Records provided:
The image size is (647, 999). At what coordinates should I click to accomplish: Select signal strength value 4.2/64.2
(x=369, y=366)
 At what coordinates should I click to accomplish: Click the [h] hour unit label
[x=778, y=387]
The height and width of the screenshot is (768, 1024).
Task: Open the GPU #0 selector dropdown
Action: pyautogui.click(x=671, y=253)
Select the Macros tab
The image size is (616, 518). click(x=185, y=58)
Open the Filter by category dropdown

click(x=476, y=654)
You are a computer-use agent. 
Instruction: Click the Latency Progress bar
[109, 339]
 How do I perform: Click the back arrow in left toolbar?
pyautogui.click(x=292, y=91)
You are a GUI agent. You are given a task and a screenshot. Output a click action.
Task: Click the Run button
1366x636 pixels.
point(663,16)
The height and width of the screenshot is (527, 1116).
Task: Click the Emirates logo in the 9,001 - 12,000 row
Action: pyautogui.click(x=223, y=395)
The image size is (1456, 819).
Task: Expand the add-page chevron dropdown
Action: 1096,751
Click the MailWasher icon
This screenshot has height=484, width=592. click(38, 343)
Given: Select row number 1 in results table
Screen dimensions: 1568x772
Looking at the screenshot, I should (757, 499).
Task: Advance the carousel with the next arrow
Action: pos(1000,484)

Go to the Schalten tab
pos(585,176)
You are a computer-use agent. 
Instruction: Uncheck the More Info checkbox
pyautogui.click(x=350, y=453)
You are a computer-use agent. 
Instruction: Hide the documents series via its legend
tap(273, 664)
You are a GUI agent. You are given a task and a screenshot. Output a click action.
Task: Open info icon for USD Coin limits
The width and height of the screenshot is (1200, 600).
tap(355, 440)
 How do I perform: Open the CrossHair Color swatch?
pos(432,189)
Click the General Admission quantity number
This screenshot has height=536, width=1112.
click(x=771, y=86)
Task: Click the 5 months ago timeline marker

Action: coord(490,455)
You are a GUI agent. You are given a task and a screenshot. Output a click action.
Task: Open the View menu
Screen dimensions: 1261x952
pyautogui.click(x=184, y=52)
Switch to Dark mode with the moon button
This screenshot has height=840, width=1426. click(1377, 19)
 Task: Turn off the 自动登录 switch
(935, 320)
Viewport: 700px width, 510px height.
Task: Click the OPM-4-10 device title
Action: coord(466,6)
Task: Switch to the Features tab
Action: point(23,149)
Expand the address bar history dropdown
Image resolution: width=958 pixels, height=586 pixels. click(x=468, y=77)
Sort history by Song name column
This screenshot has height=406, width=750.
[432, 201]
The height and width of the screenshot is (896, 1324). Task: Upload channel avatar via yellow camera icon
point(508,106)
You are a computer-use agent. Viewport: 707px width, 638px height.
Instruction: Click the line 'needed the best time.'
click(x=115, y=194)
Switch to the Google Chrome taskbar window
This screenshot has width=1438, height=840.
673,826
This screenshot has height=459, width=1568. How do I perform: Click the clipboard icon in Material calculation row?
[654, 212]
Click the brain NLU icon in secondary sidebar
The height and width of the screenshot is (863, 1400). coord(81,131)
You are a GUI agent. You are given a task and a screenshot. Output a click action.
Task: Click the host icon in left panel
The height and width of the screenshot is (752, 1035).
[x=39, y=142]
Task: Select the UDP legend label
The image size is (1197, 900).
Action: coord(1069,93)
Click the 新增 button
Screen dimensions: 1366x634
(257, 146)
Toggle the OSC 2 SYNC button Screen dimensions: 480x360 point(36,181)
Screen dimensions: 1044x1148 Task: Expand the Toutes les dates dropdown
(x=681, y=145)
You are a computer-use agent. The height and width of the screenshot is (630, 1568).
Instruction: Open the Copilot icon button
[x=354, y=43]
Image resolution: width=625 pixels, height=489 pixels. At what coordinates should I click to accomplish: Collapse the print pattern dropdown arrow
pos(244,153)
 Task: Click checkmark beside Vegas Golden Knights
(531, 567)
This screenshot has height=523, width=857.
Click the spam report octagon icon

Problem to work on: Return every line of the records above that contains the word "pixels".

Solution to this exercise:
1366x636 pixels.
Image resolution: width=958 pixels, height=586 pixels. click(x=468, y=77)
Image resolution: width=625 pixels, height=489 pixels. At what coordinates should I click to accomplish: Collapse the print pattern dropdown arrow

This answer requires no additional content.